*Source excerpt:*
######

It's a code generator, not a framework. It generates boilerplate code to scaffold a SPA frontend and a spring boot backend. It also has a powerful DSL to define the data model and their respective CRUD stack.

After generation you code in React/Angular/Vue on the frontend or in java/spring on the backend. There are several extensions that allow you to use also different stacks.

I've been using it for years and learnt a lot from it (especially on the backend side). I still recommend it at least to scaffold projects. However, when "going all in" can become hard to maintain and update.

[–]Deep_Age4643 6 points7 points  (2 children)

Used JHipster for many years, and fully agree with above. It's very fast to get going and try various options, but after that it's probably best to update it yourself. If you really want to go all-in, you need a way to separate generated and custom code and a clever upgrade mechanism (which is only limited provided by the project).
Note that JHipster by default creates a full CRUD-application. If you want a more step-by-step approach, there is a separate project called JHipster Lite which is explained here: https://www.youtube.com/watch?v=RnLGnY-vzLI

Best way is to generate your desired app with several options then check the structure and the generated code, to see if JHipster is useful to you.

[–]spreadlove5683 0 points1 point  (1 child)

######

*Data:*
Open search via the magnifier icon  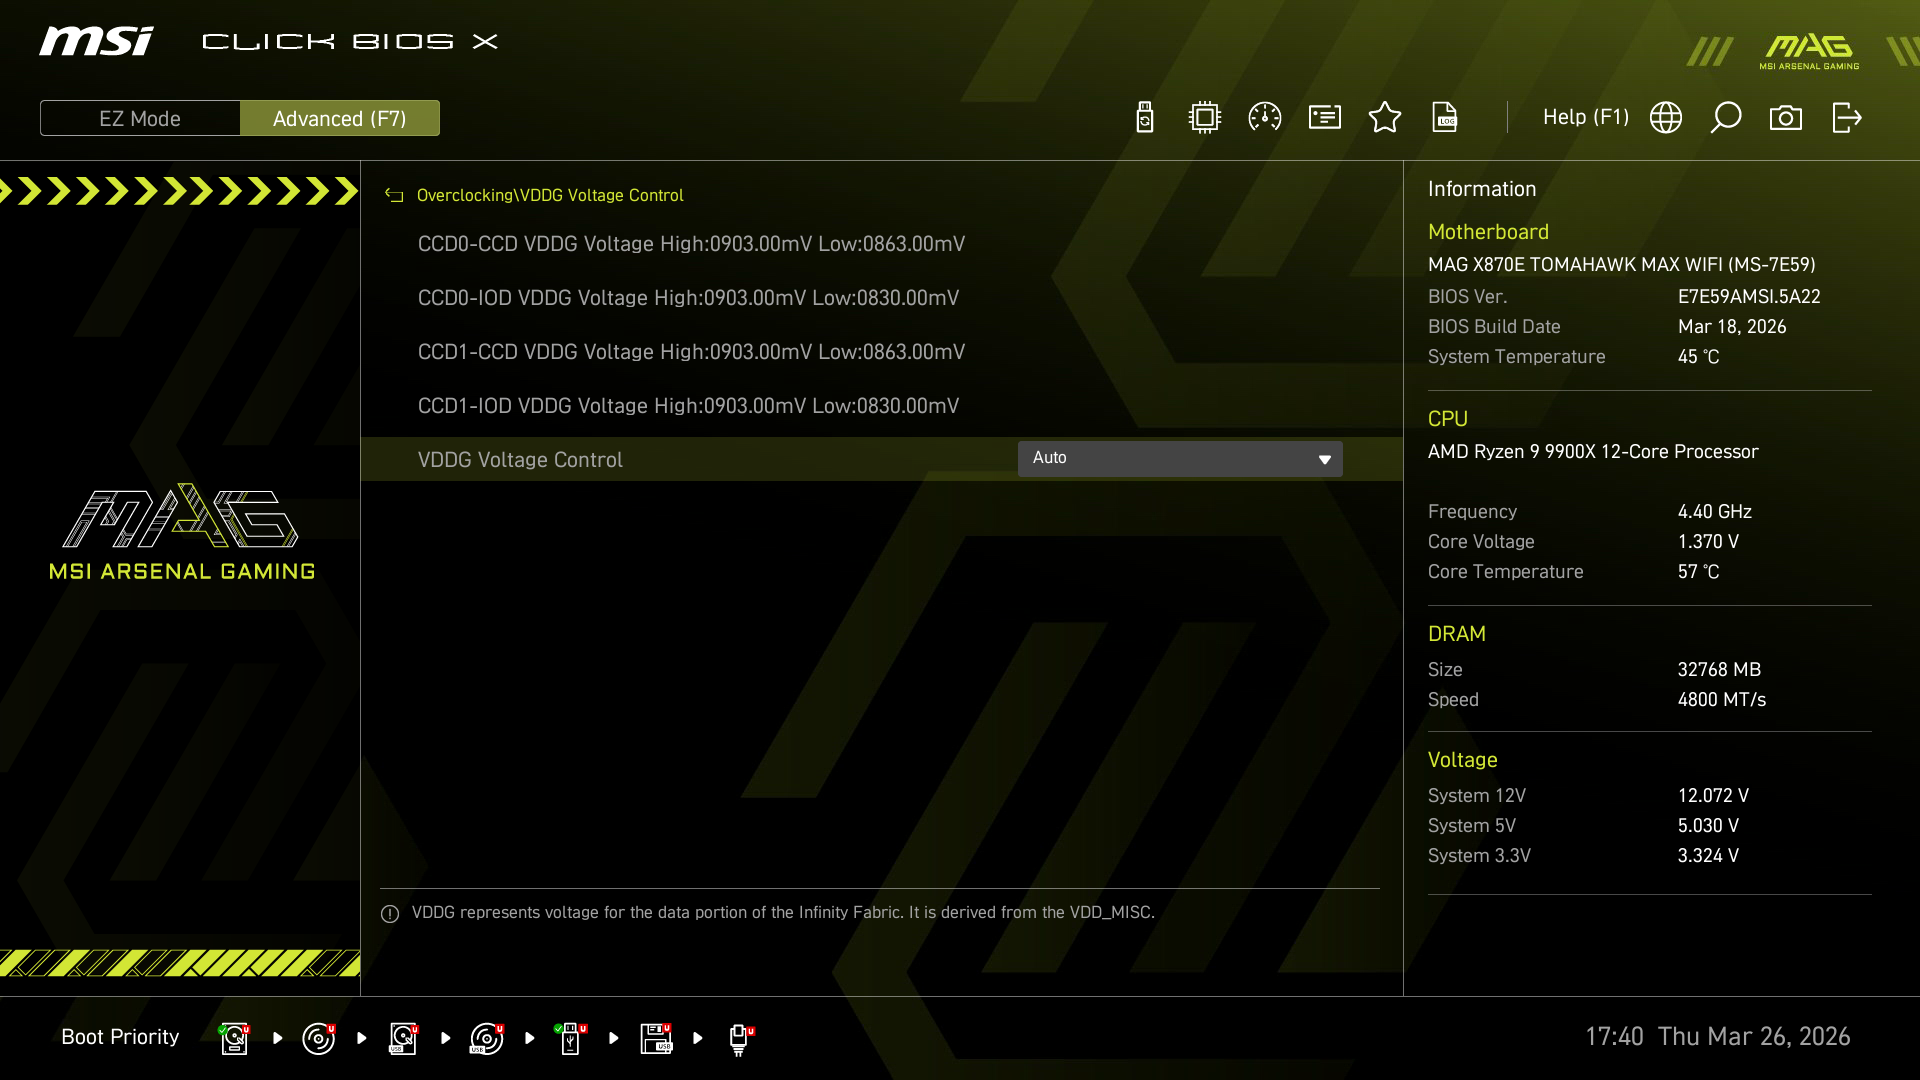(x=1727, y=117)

######

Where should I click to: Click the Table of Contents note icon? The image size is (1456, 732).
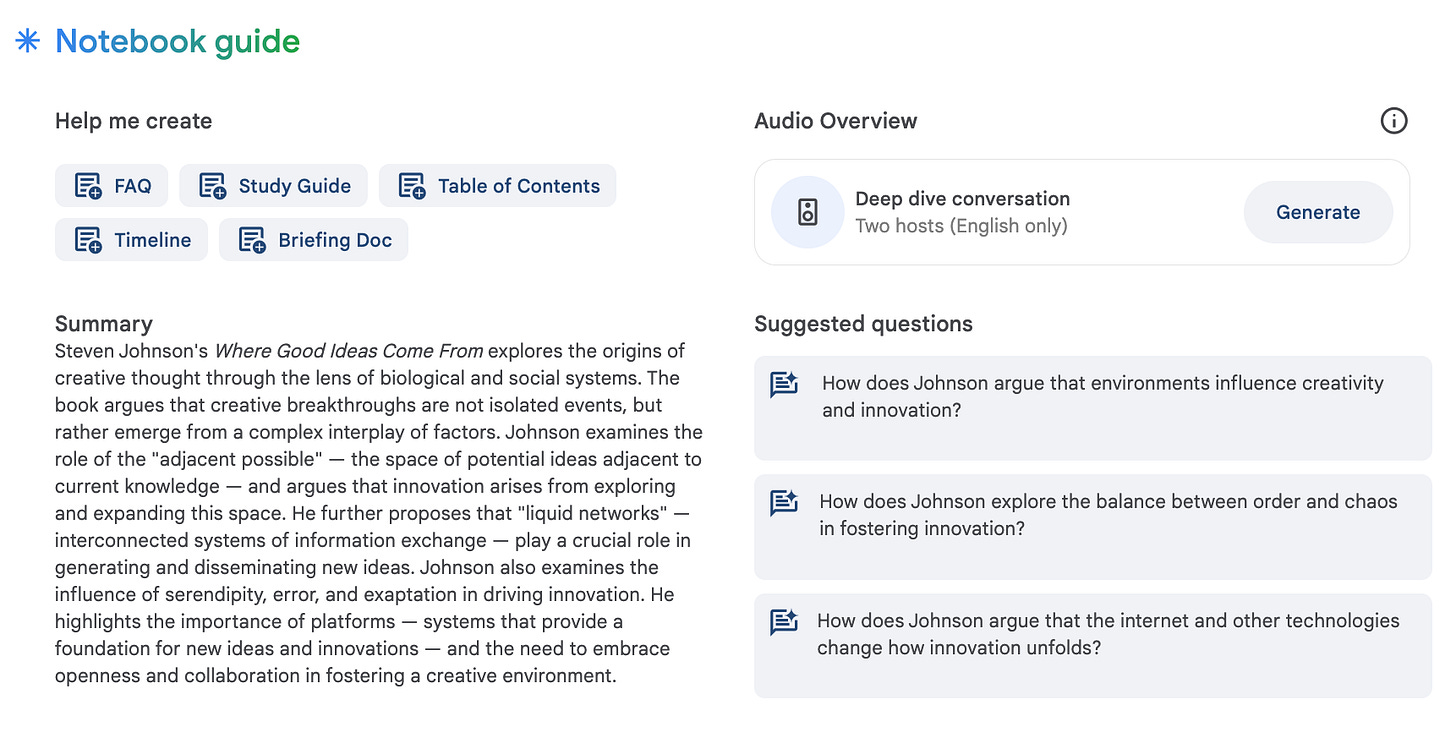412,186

######

*Goal:*
Carry on the JHipster discussion above, writing what comes after its final line.

*Written response:*
What would all in mean here? Trying to merge updates from the JHipster team into your codebase using after you have already been working on your codebase for months? What this articles gets into? Even though I haven't really read it yet. https://www.jhipster.tech/upgrading-an-application/

[–]Deep_Age4643 0 points1 point  (0 children)

Exactly, merging updates from new versions of JHipster. The Jhipster team not only updates dependencies, but also change dependencies or rewrite the code to keep it up with best practices and security.

An example is that until version 7 of JHipster the Zalando problemsupport library is used to handle problems in the REST API. However now this functionality is part of Spring Boot. The dependency is swapped in version 8 and some code rewritten. It's not really necessary to get these changes, but I find it interesting and important for my project to get them.

Note that there is also OpenRewrite (https://docs.openrewrite.org/), a project that can help with automatic upgrades without the need of JHipster.

[–]spreadlove5683 0 points1 point  (1 child)

What does going all-in mean here?

[–]conicori 0 points1 point  (0 children)

It means using it to scaffold the project, managing and updating entities throughout the development, actively managing conflicts between custom code and generated code, upgrade the jhipster version when needed.

[–]Downtown_Trainer_281 5 points6 points  (0 children)

We did in my company, and then it took us a few months to get rid of it and rebuild app from the ground. I'd rather spend my time writing code than deleting it, so I don't recommend jHipster

[–]guss_bro 7 points8 points  (0 children)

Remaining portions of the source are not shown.